(Excerpted records):
——

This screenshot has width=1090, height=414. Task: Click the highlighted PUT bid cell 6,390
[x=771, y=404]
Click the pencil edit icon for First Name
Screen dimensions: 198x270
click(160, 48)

——

(Description of the task): Return the full material exactly.

(Reply):
This screenshot has width=1090, height=414. Task: Click the highlighted PUT bid cell 6,390
[x=771, y=404]
Click the pencil edit icon for First Name
Screen dimensions: 198x270
click(160, 48)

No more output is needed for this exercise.